I get various drinks and loveys ready to go upstairs while they're doing their laps, and then calm the storm with the bribe of ice cream. They perch in their chairs around the table and settle down over their bowls. While they're preoccupied, I put the baby to bed and wait for the other two to trickle upstairs looking for me after they're done eating. Then we go through their nighttime routines. If I'm lucky, everyone's in bed by 8:00.
Once kids are tucked in and prayers are said, I breathe a huge sigh of relief. I usually sit at the computer and unwind by kicking the trash of my Bejeweled opponents on Facebook. I pass the time, giving in to the allure of hearing nothing but the sound of the heater engaging and the clicking of the keyboard, waiting for my firefighter to get a chance to call me.
We give each other the daily run-down, discuss the latest gossip, and make plans for the next day. The longer we talk, the more abstract the topics become. I would point to that as one of the defining characteristics of our relationship--our friendship, and the amount of time we spend talking to each other. You know that date, at the beginning of a relationship, when you first click with each other and spend hours and hours talking about everything? I loved that date--I still do. I love that my firefighter genuinely wants to know how my day was and what's going on in my head. Even when things are going wrong with our family or with our relationship, we always want to talk to each other. I also love that, no matter what happens the rest of the night, he makes sure that I'm his last call (or text) of the day before he goes to bed.

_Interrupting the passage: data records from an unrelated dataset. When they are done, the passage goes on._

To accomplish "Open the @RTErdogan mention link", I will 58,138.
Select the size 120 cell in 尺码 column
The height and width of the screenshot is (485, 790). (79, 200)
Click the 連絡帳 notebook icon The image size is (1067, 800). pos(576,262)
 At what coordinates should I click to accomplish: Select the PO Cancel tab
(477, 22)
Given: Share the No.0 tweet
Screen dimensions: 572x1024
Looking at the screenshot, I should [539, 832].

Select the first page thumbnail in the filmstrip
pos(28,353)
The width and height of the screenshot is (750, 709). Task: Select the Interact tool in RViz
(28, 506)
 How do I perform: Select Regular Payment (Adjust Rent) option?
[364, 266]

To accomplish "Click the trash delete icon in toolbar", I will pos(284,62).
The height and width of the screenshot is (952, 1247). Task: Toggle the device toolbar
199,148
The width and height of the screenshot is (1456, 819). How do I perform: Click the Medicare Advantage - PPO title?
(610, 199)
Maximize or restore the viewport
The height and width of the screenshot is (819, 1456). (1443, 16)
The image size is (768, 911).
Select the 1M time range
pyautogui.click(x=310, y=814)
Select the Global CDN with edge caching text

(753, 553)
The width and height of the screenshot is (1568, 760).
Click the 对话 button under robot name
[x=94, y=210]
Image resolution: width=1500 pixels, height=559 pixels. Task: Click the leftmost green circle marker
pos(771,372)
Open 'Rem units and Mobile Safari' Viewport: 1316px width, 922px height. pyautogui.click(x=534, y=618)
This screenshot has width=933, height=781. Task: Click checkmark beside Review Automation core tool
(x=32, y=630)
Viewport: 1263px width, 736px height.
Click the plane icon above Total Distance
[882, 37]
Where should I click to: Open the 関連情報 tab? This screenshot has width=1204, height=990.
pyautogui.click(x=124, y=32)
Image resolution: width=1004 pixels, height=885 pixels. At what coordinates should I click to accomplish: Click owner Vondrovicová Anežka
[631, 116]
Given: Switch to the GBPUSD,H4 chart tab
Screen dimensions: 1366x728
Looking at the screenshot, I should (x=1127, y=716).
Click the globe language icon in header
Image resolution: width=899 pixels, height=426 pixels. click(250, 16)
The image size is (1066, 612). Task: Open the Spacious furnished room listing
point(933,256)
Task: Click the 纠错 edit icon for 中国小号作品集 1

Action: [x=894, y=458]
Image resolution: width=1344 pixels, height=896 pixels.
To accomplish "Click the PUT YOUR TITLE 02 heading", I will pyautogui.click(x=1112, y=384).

The night hours are the wild card hours. I never know what kind of a story, if any, he's going to share with me on his drive home. The following morning, we swap stories about what went on overnight. Sometimes it's a blissfully boring call, if we both slept most of the night. Other times, we commiserate over how few hours of sleep we got collectively. On my end, there's always the nightly count of how many times I got up to get one child or another. At least getting no sleep on his end equals an interesting conversation.
Some of the more serious calls come in during the middle of the night. He gets medical calls where he is really needed, like shortness of breath or severe pain. And the traffic accidents, while there are fewer of them, are generally more serious since higher speeds are involved.
There's one kind of call that I'm really hoping doesn't make it in to the morning report this month. I don't want to hear about any families losing their home to a Christmas tree fire. This video (taken from my firefighter's blog--thanks, hun) shows how disastrously quick a dry tree burns:
We haven't put our tree up yet. We've always preferred live trees, but after seeing this video, I'm seriously considering getting a fake one!